#### [WORK INSTRUCTION]
Your task is to give the entries back exactly, leaving nothing out.

***

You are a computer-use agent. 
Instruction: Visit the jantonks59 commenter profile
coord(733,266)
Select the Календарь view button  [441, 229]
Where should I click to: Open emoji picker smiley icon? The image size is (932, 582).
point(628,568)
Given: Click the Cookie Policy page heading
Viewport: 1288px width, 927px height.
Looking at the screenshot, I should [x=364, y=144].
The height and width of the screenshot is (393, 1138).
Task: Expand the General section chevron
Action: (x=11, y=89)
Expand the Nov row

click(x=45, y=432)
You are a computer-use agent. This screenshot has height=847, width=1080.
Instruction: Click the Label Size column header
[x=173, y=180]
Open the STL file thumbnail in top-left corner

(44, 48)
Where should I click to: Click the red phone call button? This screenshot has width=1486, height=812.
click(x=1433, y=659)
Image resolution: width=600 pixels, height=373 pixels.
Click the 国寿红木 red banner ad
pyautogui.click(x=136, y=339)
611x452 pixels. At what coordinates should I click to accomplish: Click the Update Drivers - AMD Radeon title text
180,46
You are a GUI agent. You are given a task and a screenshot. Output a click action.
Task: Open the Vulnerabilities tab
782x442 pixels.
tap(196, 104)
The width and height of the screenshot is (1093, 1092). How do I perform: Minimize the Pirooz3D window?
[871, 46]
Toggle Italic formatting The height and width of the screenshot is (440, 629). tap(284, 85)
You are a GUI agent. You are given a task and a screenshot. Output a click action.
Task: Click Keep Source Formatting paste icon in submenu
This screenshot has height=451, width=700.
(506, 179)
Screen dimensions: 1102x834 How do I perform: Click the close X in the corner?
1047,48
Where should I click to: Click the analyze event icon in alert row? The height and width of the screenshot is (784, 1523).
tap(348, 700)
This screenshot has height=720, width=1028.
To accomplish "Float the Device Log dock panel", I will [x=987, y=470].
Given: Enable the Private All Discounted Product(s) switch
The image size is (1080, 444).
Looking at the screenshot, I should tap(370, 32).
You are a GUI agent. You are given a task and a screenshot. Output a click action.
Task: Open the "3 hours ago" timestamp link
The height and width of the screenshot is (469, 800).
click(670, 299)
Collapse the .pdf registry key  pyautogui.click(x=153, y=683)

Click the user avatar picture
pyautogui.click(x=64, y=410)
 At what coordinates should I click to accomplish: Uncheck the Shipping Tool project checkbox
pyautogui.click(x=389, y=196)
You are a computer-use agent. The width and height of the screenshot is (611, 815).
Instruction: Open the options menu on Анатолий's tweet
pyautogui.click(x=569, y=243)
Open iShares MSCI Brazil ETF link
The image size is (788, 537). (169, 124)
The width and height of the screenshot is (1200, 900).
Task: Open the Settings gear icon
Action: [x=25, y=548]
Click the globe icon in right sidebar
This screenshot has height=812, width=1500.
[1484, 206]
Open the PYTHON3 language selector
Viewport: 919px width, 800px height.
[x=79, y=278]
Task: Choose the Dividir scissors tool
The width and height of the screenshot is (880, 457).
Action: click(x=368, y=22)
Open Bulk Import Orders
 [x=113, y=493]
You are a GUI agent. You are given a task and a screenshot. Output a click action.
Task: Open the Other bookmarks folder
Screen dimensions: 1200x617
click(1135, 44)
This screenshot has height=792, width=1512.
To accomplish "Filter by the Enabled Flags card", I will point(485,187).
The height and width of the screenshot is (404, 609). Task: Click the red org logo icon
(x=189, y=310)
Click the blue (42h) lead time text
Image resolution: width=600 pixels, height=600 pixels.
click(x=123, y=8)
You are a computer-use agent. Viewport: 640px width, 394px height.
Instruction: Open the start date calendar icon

***

#### [SOLUTION TO THIS TASK]
You are a computer-use agent. 
Instruction: Visit the jantonks59 commenter profile
coord(733,266)
Select the Календарь view button  [441, 229]
Where should I click to: Open emoji picker smiley icon? The image size is (932, 582).
point(628,568)
Given: Click the Cookie Policy page heading
Viewport: 1288px width, 927px height.
Looking at the screenshot, I should [x=364, y=144].
The height and width of the screenshot is (393, 1138).
Task: Expand the General section chevron
Action: (x=11, y=89)
Expand the Nov row

click(x=45, y=432)
You are a computer-use agent. This screenshot has height=847, width=1080.
Instruction: Click the Label Size column header
[x=173, y=180]
Open the STL file thumbnail in top-left corner

(44, 48)
Where should I click to: Click the red phone call button? This screenshot has width=1486, height=812.
click(x=1433, y=659)
Image resolution: width=600 pixels, height=373 pixels.
Click the 国寿红木 red banner ad
pyautogui.click(x=136, y=339)
611x452 pixels. At what coordinates should I click to accomplish: Click the Update Drivers - AMD Radeon title text
180,46
You are a GUI agent. You are given a task and a screenshot. Output a click action.
Task: Open the Vulnerabilities tab
782x442 pixels.
tap(196, 104)
The width and height of the screenshot is (1093, 1092). How do I perform: Minimize the Pirooz3D window?
[871, 46]
Toggle Italic formatting The height and width of the screenshot is (440, 629). tap(284, 85)
You are a GUI agent. You are given a task and a screenshot. Output a click action.
Task: Click Keep Source Formatting paste icon in submenu
This screenshot has height=451, width=700.
(506, 179)
Screen dimensions: 1102x834 How do I perform: Click the close X in the corner?
1047,48
Where should I click to: Click the analyze event icon in alert row? The height and width of the screenshot is (784, 1523).
tap(348, 700)
This screenshot has height=720, width=1028.
To accomplish "Float the Device Log dock panel", I will [x=987, y=470].
Given: Enable the Private All Discounted Product(s) switch
The image size is (1080, 444).
Looking at the screenshot, I should tap(370, 32).
You are a GUI agent. You are given a task and a screenshot. Output a click action.
Task: Open the "3 hours ago" timestamp link
The height and width of the screenshot is (469, 800).
click(670, 299)
Collapse the .pdf registry key  pyautogui.click(x=153, y=683)

Click the user avatar picture
pyautogui.click(x=64, y=410)
 At what coordinates should I click to accomplish: Uncheck the Shipping Tool project checkbox
pyautogui.click(x=389, y=196)
You are a computer-use agent. The width and height of the screenshot is (611, 815).
Instruction: Open the options menu on Анатолий's tweet
pyautogui.click(x=569, y=243)
Open iShares MSCI Brazil ETF link
The image size is (788, 537). (169, 124)
The width and height of the screenshot is (1200, 900).
Task: Open the Settings gear icon
Action: [x=25, y=548]
Click the globe icon in right sidebar
This screenshot has height=812, width=1500.
[1484, 206]
Open the PYTHON3 language selector
Viewport: 919px width, 800px height.
[x=79, y=278]
Task: Choose the Dividir scissors tool
The width and height of the screenshot is (880, 457).
Action: click(x=368, y=22)
Open Bulk Import Orders
 [x=113, y=493]
You are a GUI agent. You are given a task and a screenshot. Output a click action.
Task: Open the Other bookmarks folder
Screen dimensions: 1200x617
click(1135, 44)
This screenshot has height=792, width=1512.
To accomplish "Filter by the Enabled Flags card", I will point(485,187).
The height and width of the screenshot is (404, 609). Task: Click the red org logo icon
(x=189, y=310)
Click the blue (42h) lead time text
Image resolution: width=600 pixels, height=600 pixels.
click(x=123, y=8)
You are a computer-use agent. Viewport: 640px width, 394px height.
Instruction: Open the start date calendar icon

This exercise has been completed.